■ **Instructions to follow**
The entries below should be copied exactly and completely.

■ **Available data**
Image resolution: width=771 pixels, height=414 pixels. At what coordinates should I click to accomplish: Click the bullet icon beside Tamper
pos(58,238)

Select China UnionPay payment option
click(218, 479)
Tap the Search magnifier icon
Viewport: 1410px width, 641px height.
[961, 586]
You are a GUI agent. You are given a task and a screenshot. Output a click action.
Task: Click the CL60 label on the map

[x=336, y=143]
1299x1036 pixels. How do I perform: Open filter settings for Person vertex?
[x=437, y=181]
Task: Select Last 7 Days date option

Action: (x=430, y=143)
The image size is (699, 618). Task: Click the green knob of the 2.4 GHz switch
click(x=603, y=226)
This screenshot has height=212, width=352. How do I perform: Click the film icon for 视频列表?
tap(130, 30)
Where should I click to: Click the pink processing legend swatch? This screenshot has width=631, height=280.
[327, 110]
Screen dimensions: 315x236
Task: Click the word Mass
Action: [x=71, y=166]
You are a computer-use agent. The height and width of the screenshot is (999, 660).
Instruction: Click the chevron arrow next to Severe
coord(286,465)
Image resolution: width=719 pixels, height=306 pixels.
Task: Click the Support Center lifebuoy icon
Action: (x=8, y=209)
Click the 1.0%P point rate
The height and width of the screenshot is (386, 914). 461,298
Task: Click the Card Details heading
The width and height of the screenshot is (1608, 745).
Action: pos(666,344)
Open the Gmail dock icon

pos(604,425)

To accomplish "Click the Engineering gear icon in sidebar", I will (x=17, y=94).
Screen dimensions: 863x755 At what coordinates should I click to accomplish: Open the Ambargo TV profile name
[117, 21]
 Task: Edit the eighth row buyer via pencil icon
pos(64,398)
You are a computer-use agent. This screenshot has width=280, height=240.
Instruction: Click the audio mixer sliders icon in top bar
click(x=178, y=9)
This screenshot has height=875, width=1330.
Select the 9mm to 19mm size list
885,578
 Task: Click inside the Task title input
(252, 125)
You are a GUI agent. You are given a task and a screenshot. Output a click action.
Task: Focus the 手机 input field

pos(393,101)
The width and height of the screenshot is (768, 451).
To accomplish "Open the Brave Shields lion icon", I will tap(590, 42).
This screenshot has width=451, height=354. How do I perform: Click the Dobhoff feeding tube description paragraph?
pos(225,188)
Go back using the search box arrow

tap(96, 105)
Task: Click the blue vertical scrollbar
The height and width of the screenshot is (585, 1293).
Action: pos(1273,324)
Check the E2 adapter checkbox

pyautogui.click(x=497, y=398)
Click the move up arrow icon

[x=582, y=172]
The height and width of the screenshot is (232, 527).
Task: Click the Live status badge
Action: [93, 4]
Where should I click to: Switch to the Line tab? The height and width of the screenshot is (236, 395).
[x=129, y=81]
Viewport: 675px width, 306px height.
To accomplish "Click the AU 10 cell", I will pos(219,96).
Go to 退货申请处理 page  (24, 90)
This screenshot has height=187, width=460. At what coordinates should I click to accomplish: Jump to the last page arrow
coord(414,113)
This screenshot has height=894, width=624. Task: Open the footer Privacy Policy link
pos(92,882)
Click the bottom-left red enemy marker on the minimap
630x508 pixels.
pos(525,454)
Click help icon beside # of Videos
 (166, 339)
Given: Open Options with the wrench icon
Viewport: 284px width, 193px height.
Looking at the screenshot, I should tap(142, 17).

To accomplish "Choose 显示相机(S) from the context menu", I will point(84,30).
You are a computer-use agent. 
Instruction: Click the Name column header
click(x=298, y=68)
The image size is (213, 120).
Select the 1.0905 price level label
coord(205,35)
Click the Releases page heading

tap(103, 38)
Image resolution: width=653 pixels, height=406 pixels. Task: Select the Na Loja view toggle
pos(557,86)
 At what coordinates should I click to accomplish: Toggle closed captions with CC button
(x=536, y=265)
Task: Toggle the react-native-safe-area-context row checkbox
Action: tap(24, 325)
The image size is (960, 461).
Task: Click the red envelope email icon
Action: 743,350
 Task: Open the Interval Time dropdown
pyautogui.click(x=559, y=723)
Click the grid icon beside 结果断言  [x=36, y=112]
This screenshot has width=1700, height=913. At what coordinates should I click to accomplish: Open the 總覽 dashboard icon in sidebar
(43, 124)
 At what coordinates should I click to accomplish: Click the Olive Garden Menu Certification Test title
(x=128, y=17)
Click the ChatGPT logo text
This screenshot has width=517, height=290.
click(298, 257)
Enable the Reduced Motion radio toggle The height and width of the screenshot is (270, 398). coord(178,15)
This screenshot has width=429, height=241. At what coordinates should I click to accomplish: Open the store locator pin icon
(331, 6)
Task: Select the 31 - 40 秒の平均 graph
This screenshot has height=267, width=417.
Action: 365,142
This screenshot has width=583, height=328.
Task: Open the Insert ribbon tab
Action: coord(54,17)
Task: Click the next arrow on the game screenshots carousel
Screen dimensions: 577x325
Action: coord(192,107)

■ **Solution for this exercise**
Image resolution: width=771 pixels, height=414 pixels. At what coordinates should I click to accomplish: Click the bullet icon beside Tamper
pos(58,238)

Select China UnionPay payment option
click(218, 479)
Tap the Search magnifier icon
Viewport: 1410px width, 641px height.
[961, 586]
You are a GUI agent. You are given a task and a screenshot. Output a click action.
Task: Click the CL60 label on the map

[x=336, y=143]
1299x1036 pixels. How do I perform: Open filter settings for Person vertex?
[x=437, y=181]
Task: Select Last 7 Days date option

Action: (x=430, y=143)
The image size is (699, 618). Task: Click the green knob of the 2.4 GHz switch
click(x=603, y=226)
This screenshot has height=212, width=352. How do I perform: Click the film icon for 视频列表?
tap(130, 30)
Where should I click to: Click the pink processing legend swatch? This screenshot has width=631, height=280.
[327, 110]
Screen dimensions: 315x236
Task: Click the word Mass
Action: [x=71, y=166]
You are a computer-use agent. The height and width of the screenshot is (999, 660).
Instruction: Click the chevron arrow next to Severe
coord(286,465)
Image resolution: width=719 pixels, height=306 pixels.
Task: Click the Support Center lifebuoy icon
Action: (x=8, y=209)
Click the 1.0%P point rate
The height and width of the screenshot is (386, 914). 461,298
Task: Click the Card Details heading
The width and height of the screenshot is (1608, 745).
Action: pos(666,344)
Open the Gmail dock icon

pos(604,425)

To accomplish "Click the Engineering gear icon in sidebar", I will (x=17, y=94).
Screen dimensions: 863x755 At what coordinates should I click to accomplish: Open the Ambargo TV profile name
[117, 21]
 Task: Edit the eighth row buyer via pencil icon
pos(64,398)
You are a computer-use agent. This screenshot has width=280, height=240.
Instruction: Click the audio mixer sliders icon in top bar
click(x=178, y=9)
This screenshot has height=875, width=1330.
Select the 9mm to 19mm size list
885,578
 Task: Click inside the Task title input
(252, 125)
You are a GUI agent. You are given a task and a screenshot. Output a click action.
Task: Focus the 手机 input field

pos(393,101)
The width and height of the screenshot is (768, 451).
To accomplish "Open the Brave Shields lion icon", I will tap(590, 42).
This screenshot has width=451, height=354. How do I perform: Click the Dobhoff feeding tube description paragraph?
pos(225,188)
Go back using the search box arrow

tap(96, 105)
Task: Click the blue vertical scrollbar
The height and width of the screenshot is (585, 1293).
Action: pos(1273,324)
Check the E2 adapter checkbox

pyautogui.click(x=497, y=398)
Click the move up arrow icon

[x=582, y=172]
The height and width of the screenshot is (232, 527).
Task: Click the Live status badge
Action: [93, 4]
Where should I click to: Switch to the Line tab? The height and width of the screenshot is (236, 395).
[x=129, y=81]
Viewport: 675px width, 306px height.
To accomplish "Click the AU 10 cell", I will pos(219,96).
Go to 退货申请处理 page  (24, 90)
This screenshot has height=187, width=460. At what coordinates should I click to accomplish: Jump to the last page arrow
coord(414,113)
This screenshot has height=894, width=624. Task: Open the footer Privacy Policy link
pos(92,882)
Click the bottom-left red enemy marker on the minimap
630x508 pixels.
pos(525,454)
Click help icon beside # of Videos
 (166, 339)
Given: Open Options with the wrench icon
Viewport: 284px width, 193px height.
Looking at the screenshot, I should tap(142, 17).

To accomplish "Choose 显示相机(S) from the context menu", I will point(84,30).
You are a computer-use agent. 
Instruction: Click the Name column header
click(x=298, y=68)
The image size is (213, 120).
Select the 1.0905 price level label
coord(205,35)
Click the Releases page heading

tap(103, 38)
Image resolution: width=653 pixels, height=406 pixels. Task: Select the Na Loja view toggle
pos(557,86)
 At what coordinates should I click to accomplish: Toggle closed captions with CC button
(x=536, y=265)
Task: Toggle the react-native-safe-area-context row checkbox
Action: tap(24, 325)
The image size is (960, 461).
Task: Click the red envelope email icon
Action: 743,350
 Task: Open the Interval Time dropdown
pyautogui.click(x=559, y=723)
Click the grid icon beside 结果断言  [x=36, y=112]
This screenshot has width=1700, height=913. At what coordinates should I click to accomplish: Open the 總覽 dashboard icon in sidebar
(43, 124)
 At what coordinates should I click to accomplish: Click the Olive Garden Menu Certification Test title
(x=128, y=17)
Click the ChatGPT logo text
This screenshot has width=517, height=290.
click(298, 257)
Enable the Reduced Motion radio toggle The height and width of the screenshot is (270, 398). coord(178,15)
This screenshot has width=429, height=241. At what coordinates should I click to accomplish: Open the store locator pin icon
(331, 6)
Task: Select the 31 - 40 秒の平均 graph
This screenshot has height=267, width=417.
Action: 365,142
This screenshot has width=583, height=328.
Task: Open the Insert ribbon tab
Action: coord(54,17)
Task: Click the next arrow on the game screenshots carousel
Screen dimensions: 577x325
Action: coord(192,107)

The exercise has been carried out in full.